WHAT IS ASKED >> Can you turn everything from the line containing "How do I perform: Click the pencil" down to the line containing "pyautogui.click(x=1424, y=21)", both included, into a Markdown table with the columns Row and Line? Number each line and leave out any blank ones.
* BEGIN *
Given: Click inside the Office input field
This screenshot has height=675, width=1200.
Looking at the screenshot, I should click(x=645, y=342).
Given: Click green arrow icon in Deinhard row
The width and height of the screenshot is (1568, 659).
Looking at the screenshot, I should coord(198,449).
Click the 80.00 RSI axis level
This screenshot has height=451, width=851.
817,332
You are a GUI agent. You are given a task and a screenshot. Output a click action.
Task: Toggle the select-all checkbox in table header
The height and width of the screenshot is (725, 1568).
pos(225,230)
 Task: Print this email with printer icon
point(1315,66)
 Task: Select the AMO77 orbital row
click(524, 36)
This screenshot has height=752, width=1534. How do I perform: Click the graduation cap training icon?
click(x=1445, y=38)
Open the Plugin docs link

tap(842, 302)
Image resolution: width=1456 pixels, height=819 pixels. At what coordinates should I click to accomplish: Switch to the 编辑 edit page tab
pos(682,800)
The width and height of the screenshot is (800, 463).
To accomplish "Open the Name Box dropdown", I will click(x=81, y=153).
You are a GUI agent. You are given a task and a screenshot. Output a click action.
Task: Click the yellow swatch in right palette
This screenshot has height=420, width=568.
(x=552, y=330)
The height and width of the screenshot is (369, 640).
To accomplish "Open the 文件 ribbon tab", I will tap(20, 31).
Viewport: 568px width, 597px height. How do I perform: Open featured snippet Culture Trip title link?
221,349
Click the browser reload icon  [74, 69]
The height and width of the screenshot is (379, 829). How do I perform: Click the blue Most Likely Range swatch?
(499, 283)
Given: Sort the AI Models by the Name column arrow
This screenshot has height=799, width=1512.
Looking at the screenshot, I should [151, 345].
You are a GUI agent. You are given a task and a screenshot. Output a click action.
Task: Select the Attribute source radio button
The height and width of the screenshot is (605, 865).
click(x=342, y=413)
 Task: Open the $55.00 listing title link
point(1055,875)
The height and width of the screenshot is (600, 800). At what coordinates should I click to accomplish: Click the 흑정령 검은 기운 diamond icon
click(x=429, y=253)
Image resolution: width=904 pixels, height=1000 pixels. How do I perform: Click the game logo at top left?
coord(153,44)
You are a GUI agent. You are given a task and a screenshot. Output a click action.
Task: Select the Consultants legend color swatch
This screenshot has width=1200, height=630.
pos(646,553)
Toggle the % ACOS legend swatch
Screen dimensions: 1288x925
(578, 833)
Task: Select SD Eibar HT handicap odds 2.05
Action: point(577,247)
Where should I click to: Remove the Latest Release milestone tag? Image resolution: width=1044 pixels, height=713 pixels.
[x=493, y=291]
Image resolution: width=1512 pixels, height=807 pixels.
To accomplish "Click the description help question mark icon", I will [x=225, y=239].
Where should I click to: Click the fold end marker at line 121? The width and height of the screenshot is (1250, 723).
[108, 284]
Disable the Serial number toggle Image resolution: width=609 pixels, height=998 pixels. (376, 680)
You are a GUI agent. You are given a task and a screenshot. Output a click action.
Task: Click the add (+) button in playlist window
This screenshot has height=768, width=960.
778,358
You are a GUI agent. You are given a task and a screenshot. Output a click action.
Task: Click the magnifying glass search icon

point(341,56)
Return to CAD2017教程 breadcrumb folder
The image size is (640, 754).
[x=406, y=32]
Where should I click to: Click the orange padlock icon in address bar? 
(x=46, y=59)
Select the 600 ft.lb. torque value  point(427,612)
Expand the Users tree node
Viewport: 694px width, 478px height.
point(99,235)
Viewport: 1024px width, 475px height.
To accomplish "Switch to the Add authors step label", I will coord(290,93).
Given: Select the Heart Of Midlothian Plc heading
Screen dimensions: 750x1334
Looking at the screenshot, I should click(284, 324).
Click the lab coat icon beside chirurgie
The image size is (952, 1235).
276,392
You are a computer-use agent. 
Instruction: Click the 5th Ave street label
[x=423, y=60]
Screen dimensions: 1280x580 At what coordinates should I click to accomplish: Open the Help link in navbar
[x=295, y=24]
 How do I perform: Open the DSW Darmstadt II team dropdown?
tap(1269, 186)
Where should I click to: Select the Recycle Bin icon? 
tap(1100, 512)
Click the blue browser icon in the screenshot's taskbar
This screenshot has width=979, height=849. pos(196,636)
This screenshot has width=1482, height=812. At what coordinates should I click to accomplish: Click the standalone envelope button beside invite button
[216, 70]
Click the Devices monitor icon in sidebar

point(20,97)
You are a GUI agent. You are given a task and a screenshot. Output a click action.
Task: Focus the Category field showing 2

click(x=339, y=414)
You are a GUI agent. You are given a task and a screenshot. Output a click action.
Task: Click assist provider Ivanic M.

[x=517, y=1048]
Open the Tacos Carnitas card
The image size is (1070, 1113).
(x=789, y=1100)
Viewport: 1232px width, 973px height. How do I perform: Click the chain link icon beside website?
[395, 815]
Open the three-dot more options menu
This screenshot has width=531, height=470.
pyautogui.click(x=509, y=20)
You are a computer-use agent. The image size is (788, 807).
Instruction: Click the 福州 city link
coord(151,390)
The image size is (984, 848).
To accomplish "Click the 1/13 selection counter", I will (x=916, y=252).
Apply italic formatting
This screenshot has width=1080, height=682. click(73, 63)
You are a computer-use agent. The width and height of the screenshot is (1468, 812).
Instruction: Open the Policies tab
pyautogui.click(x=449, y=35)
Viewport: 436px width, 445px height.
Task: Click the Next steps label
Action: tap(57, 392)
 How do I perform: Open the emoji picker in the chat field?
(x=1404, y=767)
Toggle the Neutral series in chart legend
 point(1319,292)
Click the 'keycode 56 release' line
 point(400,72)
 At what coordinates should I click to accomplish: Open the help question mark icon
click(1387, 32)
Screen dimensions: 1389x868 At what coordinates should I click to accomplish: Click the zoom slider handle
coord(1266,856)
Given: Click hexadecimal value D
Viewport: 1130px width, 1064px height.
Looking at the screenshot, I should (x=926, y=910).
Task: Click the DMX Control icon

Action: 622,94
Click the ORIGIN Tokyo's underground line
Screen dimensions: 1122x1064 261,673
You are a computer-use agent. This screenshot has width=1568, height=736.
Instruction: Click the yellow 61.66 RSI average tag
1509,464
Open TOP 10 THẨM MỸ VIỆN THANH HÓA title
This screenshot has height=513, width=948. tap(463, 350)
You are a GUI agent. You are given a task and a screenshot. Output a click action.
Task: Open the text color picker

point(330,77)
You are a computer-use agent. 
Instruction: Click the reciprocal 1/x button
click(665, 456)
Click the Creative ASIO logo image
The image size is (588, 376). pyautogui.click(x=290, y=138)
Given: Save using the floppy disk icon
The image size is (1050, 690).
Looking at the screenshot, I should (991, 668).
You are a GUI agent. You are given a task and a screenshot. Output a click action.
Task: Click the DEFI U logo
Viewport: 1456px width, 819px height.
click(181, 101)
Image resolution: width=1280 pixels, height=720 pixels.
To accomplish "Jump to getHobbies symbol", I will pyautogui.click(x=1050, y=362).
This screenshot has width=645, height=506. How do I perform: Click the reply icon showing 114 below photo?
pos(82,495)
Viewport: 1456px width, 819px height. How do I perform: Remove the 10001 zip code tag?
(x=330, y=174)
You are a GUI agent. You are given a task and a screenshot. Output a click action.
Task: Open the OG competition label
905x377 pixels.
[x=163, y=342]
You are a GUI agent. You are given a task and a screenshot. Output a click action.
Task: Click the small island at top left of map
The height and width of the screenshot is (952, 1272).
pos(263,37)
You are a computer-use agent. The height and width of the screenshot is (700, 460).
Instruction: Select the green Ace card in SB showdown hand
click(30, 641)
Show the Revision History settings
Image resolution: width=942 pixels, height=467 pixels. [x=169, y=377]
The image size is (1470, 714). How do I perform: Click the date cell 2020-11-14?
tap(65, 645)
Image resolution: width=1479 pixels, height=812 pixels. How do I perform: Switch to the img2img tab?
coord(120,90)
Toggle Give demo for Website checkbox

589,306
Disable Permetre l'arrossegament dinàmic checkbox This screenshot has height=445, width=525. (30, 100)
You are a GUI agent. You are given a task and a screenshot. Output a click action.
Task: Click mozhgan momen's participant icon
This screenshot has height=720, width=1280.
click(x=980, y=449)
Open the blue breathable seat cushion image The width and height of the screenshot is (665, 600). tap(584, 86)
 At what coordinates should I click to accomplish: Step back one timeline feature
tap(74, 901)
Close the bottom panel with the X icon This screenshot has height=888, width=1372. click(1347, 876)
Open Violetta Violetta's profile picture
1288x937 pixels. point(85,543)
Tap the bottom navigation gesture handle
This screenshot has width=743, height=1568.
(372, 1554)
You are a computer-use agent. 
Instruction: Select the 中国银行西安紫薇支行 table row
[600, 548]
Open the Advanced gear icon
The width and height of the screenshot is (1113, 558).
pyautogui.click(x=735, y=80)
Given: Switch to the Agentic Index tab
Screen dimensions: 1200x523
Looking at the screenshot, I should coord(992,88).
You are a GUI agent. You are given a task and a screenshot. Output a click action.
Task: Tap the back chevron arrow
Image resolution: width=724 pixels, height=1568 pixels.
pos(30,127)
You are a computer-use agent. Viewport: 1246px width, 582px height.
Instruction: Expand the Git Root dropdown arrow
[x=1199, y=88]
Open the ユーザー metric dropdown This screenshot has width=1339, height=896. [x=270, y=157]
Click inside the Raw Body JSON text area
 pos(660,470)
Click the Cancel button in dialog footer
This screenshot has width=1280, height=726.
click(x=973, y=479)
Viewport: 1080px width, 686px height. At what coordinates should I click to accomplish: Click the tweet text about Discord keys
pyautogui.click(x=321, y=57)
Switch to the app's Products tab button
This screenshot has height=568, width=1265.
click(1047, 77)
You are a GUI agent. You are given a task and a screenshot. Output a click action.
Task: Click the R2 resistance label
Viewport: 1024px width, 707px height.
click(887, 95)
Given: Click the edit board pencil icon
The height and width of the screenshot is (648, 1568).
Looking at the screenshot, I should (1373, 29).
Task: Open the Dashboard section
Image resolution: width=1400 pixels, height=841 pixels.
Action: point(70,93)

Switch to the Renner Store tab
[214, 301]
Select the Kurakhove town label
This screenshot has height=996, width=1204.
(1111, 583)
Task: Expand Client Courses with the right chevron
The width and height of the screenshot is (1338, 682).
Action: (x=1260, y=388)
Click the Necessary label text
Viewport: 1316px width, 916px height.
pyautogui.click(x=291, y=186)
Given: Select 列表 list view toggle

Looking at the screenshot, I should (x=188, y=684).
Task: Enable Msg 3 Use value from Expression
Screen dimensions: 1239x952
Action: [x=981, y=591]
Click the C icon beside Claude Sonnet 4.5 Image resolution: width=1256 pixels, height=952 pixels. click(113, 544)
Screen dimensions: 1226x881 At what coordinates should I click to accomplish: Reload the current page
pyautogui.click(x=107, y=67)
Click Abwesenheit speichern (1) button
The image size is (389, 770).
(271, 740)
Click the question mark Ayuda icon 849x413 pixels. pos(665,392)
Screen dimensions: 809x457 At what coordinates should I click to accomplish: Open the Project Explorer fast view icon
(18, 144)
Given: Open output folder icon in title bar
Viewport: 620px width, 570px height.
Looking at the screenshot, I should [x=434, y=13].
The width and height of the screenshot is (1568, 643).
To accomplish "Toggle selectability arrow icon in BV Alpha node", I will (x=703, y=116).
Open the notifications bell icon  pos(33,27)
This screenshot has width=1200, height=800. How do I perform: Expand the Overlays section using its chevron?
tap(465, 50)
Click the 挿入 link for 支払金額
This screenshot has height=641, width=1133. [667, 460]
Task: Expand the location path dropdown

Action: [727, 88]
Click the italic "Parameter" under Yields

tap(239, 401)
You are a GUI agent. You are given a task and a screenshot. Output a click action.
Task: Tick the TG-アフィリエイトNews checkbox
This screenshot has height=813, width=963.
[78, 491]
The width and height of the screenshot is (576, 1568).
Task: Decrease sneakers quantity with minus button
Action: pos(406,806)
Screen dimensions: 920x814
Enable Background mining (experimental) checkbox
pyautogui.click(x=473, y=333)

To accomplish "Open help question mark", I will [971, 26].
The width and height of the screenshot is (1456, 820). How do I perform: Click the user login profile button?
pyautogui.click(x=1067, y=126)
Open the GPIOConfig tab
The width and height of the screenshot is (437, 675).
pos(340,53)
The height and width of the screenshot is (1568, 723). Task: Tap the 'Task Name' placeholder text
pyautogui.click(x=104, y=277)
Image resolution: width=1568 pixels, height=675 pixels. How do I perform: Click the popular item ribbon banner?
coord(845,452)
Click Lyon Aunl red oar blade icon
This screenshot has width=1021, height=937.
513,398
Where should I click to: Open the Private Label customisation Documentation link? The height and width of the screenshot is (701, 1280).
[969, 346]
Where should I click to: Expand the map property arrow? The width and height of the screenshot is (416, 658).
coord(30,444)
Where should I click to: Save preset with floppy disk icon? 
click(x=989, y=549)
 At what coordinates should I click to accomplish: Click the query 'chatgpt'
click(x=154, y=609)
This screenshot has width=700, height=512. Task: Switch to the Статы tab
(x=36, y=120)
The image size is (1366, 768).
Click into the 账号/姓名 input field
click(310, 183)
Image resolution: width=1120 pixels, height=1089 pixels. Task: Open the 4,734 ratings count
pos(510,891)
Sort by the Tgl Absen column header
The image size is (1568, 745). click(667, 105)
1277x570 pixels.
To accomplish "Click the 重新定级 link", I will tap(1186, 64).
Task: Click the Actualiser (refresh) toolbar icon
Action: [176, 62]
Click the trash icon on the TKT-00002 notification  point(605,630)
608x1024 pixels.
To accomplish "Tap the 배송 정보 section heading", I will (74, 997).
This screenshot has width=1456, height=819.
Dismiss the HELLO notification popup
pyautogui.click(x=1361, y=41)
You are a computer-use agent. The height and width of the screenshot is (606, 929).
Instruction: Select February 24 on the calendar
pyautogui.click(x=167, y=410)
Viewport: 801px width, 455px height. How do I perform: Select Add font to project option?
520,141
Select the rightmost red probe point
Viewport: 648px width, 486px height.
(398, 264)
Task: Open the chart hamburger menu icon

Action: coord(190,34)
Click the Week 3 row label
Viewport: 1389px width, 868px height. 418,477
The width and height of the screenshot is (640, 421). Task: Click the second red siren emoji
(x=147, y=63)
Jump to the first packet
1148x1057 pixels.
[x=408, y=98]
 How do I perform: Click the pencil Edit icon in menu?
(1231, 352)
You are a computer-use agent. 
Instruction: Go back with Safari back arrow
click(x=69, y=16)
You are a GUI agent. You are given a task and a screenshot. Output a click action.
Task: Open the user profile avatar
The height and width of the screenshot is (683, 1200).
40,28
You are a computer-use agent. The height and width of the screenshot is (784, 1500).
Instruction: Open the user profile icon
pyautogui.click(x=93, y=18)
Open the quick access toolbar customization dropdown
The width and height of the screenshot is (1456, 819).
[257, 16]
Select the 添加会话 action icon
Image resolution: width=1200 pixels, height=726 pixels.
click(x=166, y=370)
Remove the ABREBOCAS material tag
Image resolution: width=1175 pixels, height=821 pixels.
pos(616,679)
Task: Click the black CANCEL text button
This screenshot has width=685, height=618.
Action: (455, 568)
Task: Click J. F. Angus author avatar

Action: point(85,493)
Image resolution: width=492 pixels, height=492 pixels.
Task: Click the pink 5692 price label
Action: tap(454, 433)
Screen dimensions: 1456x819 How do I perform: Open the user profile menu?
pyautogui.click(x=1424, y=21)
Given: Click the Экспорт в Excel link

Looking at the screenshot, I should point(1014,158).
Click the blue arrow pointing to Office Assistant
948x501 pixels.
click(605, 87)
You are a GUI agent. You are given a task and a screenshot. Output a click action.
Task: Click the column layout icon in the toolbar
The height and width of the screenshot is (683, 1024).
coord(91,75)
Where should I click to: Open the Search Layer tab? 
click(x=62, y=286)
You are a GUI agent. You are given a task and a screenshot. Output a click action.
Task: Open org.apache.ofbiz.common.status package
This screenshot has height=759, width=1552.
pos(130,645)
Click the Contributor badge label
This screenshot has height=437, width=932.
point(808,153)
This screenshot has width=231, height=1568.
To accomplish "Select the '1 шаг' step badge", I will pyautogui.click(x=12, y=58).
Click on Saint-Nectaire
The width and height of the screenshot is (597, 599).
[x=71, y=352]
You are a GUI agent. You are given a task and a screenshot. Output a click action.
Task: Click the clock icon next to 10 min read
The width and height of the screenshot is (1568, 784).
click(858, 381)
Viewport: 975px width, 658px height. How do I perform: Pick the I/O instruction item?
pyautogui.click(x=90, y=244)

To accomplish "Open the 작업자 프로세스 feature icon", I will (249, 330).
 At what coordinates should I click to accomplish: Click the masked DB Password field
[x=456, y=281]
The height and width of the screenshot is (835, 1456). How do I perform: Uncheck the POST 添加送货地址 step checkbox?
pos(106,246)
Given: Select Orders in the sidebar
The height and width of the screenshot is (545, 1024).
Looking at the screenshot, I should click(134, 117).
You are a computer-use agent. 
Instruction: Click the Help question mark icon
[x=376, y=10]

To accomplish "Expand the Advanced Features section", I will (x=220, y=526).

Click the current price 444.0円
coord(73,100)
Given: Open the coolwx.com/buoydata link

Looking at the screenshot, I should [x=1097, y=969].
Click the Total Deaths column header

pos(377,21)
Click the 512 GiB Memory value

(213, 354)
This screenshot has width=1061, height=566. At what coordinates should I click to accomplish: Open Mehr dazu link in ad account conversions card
* END *
EXPECTED ANSWER >>
| Row | Line |
|---|---|
| 1 |  How do I perform: Click the pencil Edit icon in menu? |
| 2 | (1231, 352) |
| 3 | You are a computer-use agent.  |
| 4 | Instruction: Go back with Safari back arrow |
| 5 | click(x=69, y=16) |
| 6 | You are a GUI agent. You are given a task and a screenshot. Output a click action. |
| 7 | Task: Open the user profile avatar |
| 8 | The height and width of the screenshot is (683, 1200). |
| 9 | 40,28 |
| 10 | You are a computer-use agent. The height and width of the screenshot is (784, 1500). |
| 11 | Instruction: Open the user profile icon |
| 12 | pyautogui.click(x=93, y=18) |
| 13 | Open the quick access toolbar customization dropdown |
| 14 | The width and height of the screenshot is (1456, 819). |
| 15 | [257, 16] |
| 16 | Select the 添加会话 action icon |
| 17 | Image resolution: width=1200 pixels, height=726 pixels. |
| 18 | click(x=166, y=370) |
| 19 | Remove the ABREBOCAS material tag |
| 20 | Image resolution: width=1175 pixels, height=821 pixels. |
| 21 | pos(616,679) |
| 22 | Task: Click the black CANCEL text button |
| 23 | This screenshot has width=685, height=618. |
| 24 | Action: (455, 568) |
| 25 | Task: Click J. F. Angus author avatar |
| 26 | Action: point(85,493) |
| 27 | Image resolution: width=492 pixels, height=492 pixels. |
| 28 | Task: Click the pink 5692 price label |
| 29 | Action: tap(454, 433) |
| 30 | Screen dimensions: 1456x819 How do I perform: Open the user profile menu? |
| 31 | pyautogui.click(x=1424, y=21) |